Entries supplied =>
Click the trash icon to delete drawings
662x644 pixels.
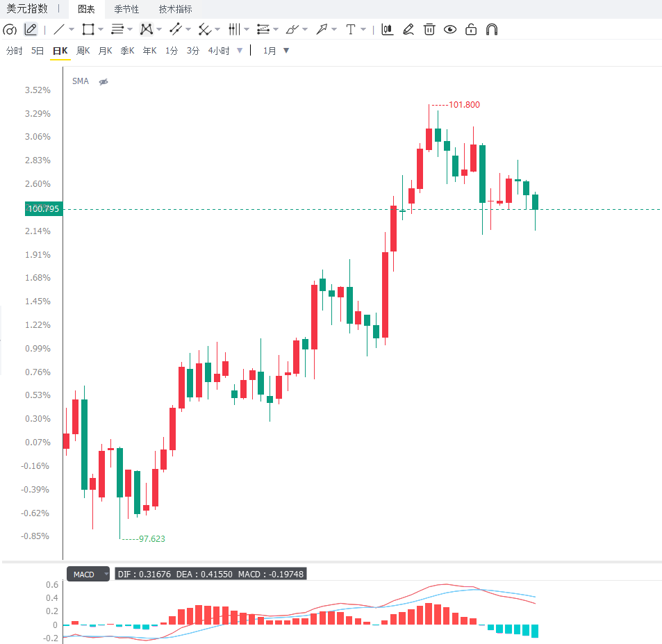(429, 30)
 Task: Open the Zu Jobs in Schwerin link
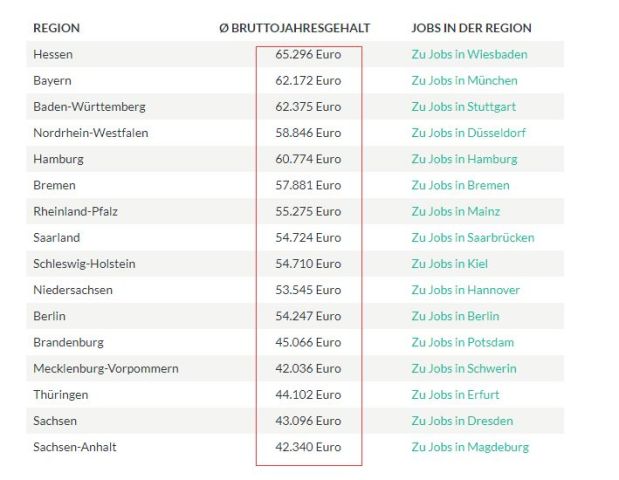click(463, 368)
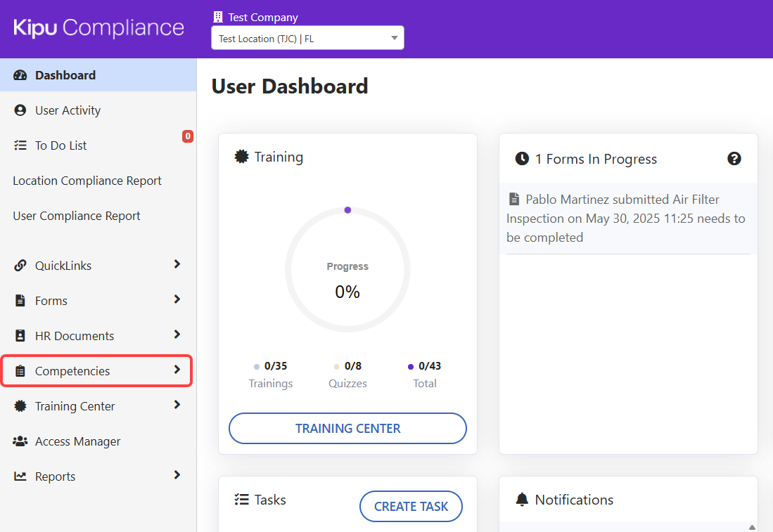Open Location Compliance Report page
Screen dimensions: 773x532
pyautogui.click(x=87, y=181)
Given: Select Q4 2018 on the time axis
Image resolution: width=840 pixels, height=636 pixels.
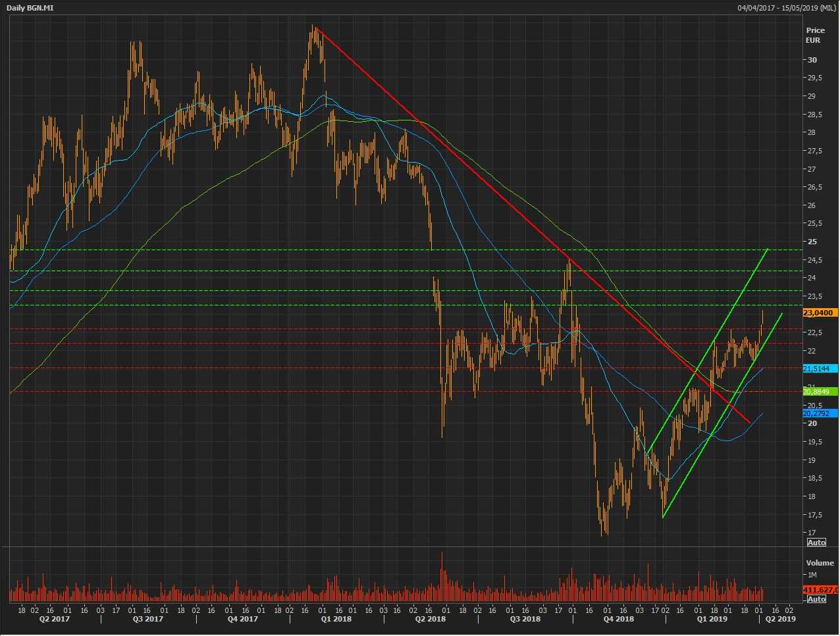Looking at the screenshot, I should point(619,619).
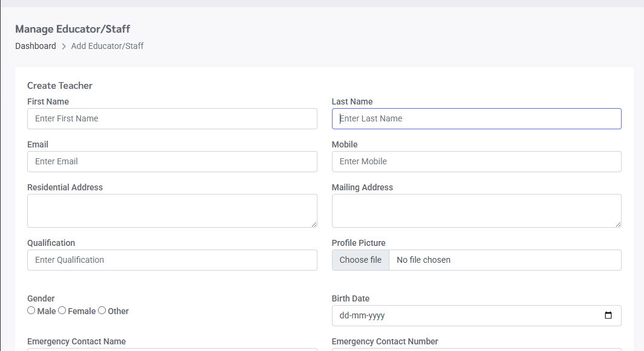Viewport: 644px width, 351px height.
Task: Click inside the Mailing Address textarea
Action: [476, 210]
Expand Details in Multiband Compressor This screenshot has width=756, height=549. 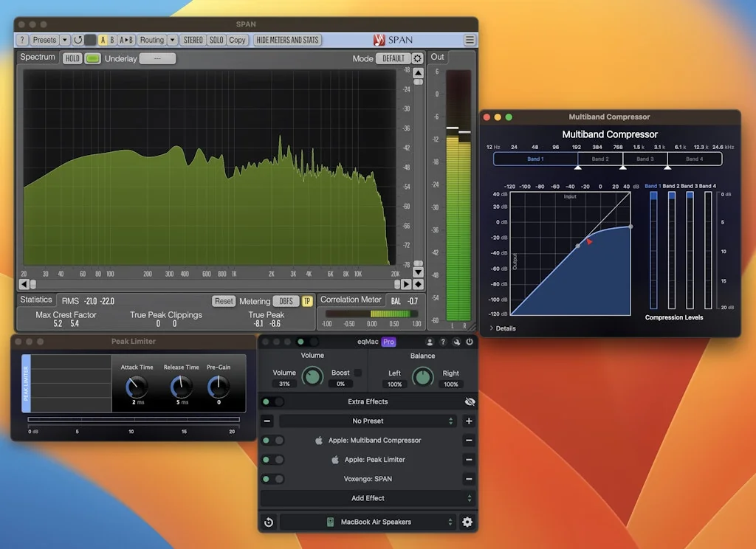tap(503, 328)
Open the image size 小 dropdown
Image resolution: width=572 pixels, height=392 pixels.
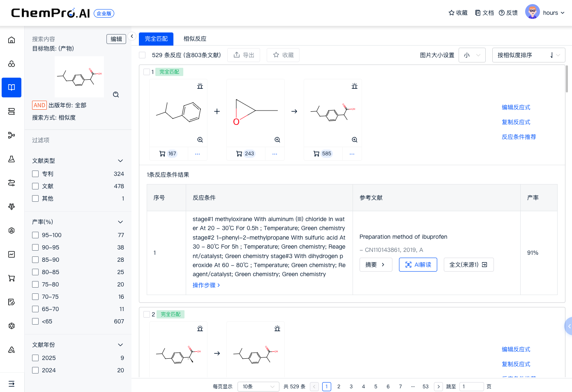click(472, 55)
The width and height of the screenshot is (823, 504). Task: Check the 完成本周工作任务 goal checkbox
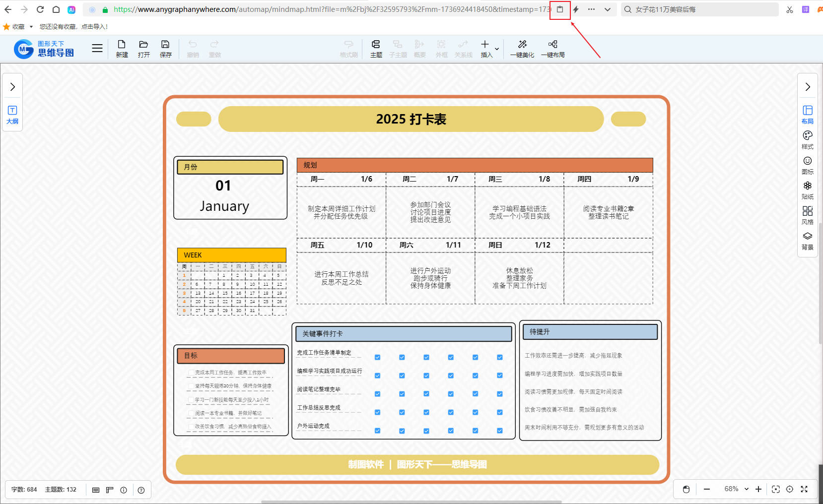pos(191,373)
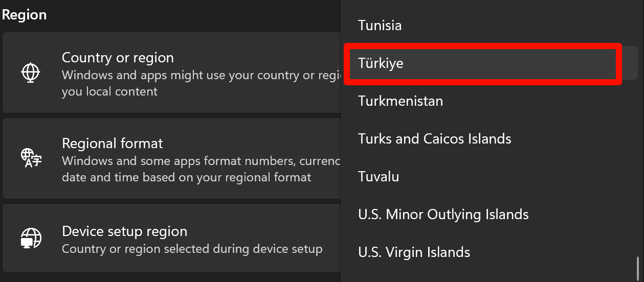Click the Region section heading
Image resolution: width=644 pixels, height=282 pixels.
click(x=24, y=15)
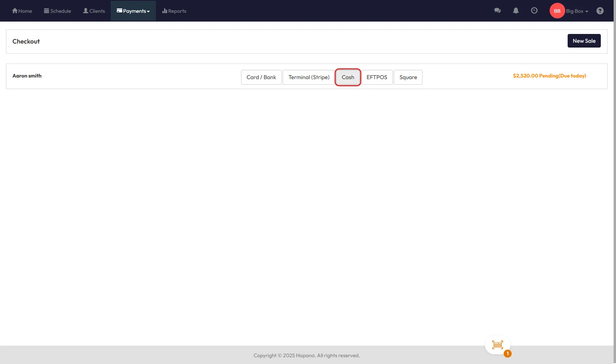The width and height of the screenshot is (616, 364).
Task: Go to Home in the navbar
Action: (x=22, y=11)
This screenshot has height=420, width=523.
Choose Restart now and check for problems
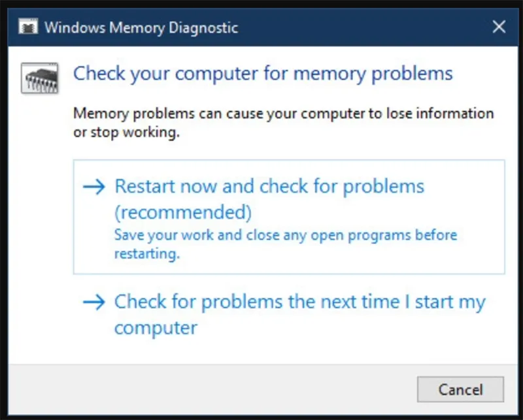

Work task => Leaving the pictures aside, transcribe only the lines from the one containing "Image resolution: width=572" to the final line of the listing above, inclusive, exactly as they appear.

Exercise response =>
Image resolution: width=572 pixels, height=392 pixels.
click(472, 55)
The width and height of the screenshot is (823, 504). Task: Check the 完成本周工作任务 goal checkbox
pos(191,373)
Click the Region section heading
Image resolution: width=644 pixels, height=282 pixels.
click(x=24, y=15)
The width and height of the screenshot is (616, 364).
Task: Go to Home in the navbar
Action: (x=22, y=11)
This screenshot has height=420, width=523.
Choose Restart now and check for problems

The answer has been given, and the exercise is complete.